→ **TESTO DI PARTENZA**
****************
Emilio Greco: la poetica della sua espressione grafica.

Catania. Classe 1913. Emilio Greco è considerato tra i massimi esponenti della cultura e dell’Arte del nostro tempo; la sua attività professionale, che si basa su modelli classici di rigore accademico filtrati con acuta sensibilità moderna, è scandita sia da opere scultorie sia grafiche, ospitate in numerose esposizioni, italiane ed estere, personali e collettive.

A distanza di quasi 50 anni da Omaggio ad Emilio Greco, mostra-evento di rara importanza ideata e promossa dal Comune di Montecatini Terme come onorevole riconoscimento della validità della produzione grafica del Maestro, l’Assessorato alla Cultura della città, curatore della Galleria Civica Mo.C.A., colma questa assenza con l’acquisizione de Il corridore e Nudo femminile: pregevoli acqueforti che, dunque, entrano ufficialmente a far parte della collezione permanente dello spazio espositivo.
****************
→ **DATI FORNITI**
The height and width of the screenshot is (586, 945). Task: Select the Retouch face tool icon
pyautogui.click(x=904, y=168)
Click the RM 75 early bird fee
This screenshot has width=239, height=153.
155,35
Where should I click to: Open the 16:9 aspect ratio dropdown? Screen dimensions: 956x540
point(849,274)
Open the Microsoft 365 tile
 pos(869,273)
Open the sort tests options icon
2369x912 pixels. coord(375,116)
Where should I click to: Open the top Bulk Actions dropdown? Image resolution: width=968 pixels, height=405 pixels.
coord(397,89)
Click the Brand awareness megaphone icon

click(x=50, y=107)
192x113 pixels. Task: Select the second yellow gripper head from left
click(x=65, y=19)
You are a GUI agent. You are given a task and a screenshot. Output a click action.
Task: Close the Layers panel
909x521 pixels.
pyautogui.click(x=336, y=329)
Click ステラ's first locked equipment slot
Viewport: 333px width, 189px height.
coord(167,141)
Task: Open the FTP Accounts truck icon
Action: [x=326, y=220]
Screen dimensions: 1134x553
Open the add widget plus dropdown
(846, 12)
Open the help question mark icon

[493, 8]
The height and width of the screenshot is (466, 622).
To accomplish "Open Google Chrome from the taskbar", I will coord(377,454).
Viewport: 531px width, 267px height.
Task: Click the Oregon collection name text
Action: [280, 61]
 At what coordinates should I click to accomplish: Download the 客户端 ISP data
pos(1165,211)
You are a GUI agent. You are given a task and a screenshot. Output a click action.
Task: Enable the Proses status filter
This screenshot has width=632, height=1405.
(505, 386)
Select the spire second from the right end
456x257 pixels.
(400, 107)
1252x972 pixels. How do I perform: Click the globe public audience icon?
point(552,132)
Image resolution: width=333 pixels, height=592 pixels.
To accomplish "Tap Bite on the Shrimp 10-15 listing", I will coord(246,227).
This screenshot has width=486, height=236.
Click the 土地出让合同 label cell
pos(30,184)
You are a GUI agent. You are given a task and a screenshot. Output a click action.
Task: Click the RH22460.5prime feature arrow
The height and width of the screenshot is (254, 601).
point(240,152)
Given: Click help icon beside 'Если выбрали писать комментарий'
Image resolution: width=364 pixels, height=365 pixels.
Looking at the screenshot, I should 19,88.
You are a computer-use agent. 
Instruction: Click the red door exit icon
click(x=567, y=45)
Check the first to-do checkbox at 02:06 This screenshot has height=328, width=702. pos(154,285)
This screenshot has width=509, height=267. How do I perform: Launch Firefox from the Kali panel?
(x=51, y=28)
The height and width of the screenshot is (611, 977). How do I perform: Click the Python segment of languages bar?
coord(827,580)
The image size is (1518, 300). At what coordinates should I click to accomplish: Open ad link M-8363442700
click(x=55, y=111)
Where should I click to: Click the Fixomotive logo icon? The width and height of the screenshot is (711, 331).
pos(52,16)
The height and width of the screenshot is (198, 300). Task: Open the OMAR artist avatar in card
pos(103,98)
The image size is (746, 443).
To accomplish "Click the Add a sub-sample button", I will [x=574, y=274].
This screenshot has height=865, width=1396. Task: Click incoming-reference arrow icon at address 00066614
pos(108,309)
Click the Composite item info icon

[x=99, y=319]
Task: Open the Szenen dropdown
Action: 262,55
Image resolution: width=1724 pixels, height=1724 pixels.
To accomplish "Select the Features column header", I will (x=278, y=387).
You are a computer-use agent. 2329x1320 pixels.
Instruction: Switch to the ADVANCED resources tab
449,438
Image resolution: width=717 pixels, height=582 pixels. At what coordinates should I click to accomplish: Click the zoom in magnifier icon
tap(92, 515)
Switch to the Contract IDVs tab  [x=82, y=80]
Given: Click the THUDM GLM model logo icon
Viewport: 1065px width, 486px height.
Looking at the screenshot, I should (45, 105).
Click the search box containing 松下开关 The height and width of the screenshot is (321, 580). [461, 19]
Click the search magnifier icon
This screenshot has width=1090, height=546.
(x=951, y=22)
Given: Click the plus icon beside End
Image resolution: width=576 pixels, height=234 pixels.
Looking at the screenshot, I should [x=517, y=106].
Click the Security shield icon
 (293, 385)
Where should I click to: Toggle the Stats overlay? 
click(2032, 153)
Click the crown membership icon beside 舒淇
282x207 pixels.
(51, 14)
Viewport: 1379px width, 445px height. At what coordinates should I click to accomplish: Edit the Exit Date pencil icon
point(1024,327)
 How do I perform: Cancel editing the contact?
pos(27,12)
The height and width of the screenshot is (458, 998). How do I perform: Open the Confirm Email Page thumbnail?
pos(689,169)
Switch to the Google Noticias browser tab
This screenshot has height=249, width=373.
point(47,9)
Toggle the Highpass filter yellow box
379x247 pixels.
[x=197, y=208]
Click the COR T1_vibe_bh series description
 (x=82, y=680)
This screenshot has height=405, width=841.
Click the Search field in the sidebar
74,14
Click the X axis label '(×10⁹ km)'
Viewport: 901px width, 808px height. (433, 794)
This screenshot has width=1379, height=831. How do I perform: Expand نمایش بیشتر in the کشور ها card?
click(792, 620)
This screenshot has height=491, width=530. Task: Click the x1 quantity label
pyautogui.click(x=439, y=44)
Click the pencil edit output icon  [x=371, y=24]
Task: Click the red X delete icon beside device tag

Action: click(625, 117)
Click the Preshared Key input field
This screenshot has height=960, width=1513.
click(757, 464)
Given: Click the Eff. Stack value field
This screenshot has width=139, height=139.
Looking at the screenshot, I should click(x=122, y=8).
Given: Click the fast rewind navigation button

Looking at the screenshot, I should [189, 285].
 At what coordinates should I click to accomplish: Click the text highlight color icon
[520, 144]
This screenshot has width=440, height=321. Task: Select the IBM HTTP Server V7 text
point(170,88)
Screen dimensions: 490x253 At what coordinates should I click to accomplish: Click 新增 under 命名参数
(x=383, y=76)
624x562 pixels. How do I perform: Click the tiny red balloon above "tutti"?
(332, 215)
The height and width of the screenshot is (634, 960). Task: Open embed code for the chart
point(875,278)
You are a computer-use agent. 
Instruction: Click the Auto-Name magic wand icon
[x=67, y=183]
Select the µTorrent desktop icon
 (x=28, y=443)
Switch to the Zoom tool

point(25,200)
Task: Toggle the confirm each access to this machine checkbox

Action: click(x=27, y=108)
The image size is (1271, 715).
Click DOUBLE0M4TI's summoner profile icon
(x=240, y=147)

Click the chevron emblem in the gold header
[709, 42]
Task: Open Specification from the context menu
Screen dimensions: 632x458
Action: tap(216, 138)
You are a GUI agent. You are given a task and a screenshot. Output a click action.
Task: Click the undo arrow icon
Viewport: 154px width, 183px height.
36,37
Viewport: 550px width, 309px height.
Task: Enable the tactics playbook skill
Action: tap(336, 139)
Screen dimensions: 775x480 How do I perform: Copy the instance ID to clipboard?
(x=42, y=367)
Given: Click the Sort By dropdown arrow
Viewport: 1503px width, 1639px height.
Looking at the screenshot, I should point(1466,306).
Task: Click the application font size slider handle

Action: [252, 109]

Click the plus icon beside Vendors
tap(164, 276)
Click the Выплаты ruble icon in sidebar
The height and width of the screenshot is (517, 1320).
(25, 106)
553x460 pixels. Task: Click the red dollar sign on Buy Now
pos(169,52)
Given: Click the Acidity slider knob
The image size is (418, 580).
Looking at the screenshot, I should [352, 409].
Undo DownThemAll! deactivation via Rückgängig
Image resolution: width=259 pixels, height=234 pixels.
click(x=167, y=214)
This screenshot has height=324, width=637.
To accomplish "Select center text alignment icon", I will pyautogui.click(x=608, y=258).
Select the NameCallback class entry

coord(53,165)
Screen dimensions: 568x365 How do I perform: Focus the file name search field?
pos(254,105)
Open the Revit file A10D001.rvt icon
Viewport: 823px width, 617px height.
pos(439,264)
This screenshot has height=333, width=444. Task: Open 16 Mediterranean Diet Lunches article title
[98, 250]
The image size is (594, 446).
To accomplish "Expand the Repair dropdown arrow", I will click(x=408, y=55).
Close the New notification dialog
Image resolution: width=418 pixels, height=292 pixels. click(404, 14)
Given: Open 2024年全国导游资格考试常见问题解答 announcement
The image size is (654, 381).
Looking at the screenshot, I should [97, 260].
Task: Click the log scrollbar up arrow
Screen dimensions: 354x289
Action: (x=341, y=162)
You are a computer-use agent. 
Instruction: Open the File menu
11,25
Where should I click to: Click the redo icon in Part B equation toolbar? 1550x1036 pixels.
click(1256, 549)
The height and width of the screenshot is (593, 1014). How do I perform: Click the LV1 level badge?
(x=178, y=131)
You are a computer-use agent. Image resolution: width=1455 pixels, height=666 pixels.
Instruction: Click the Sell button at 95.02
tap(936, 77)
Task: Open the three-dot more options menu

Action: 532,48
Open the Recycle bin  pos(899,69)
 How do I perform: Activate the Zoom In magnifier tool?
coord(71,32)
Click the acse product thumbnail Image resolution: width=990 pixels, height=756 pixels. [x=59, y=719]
****************
→ **CONSEGNE**
#1 Riassumi in due frasi il testo su Emilio Greco.
#2 Nel testo su Emilio Greco, chi aveva ideato e promosso la mostra Omaggio ad Emilio Greco?
#3 Trascrivi dal testo su Emilio Greco il brano che comincia con le parole "Emilio Greco: la" e si chiude dopo le parole "personali e collettive.".

→ **RISPOSTE**
#1 Emilio Greco, catanese classe 1913, è considerato tra i massimi esponenti dell'arte del nostro tempo, con una produzione scultorea e grafica ospitata in numerose esposizioni in Italia e all'estero. L'Assessorato alla Cultura di Montecatini Terme ha acquisito due sue acqueforti, Il corridore e Nudo femminile, che entrano a far parte della collezione permanente della Galleria Civica Mo.C.A.

#2 Il Comune di Montecatini Terme.

#3
Emilio Greco: la poetica della sua espressione grafica.

Catania. Classe 1913. Emilio Greco è considerato tra i massimi esponenti della cultura e dell’Arte del nostro tempo; la sua attività professionale, che si basa su modelli classici di rigore accademico filtrati con acuta sensibilità moderna, è scandita sia da opere scultorie sia grafiche, ospitate in numerose esposizioni, italiane ed estere, personali e collettive.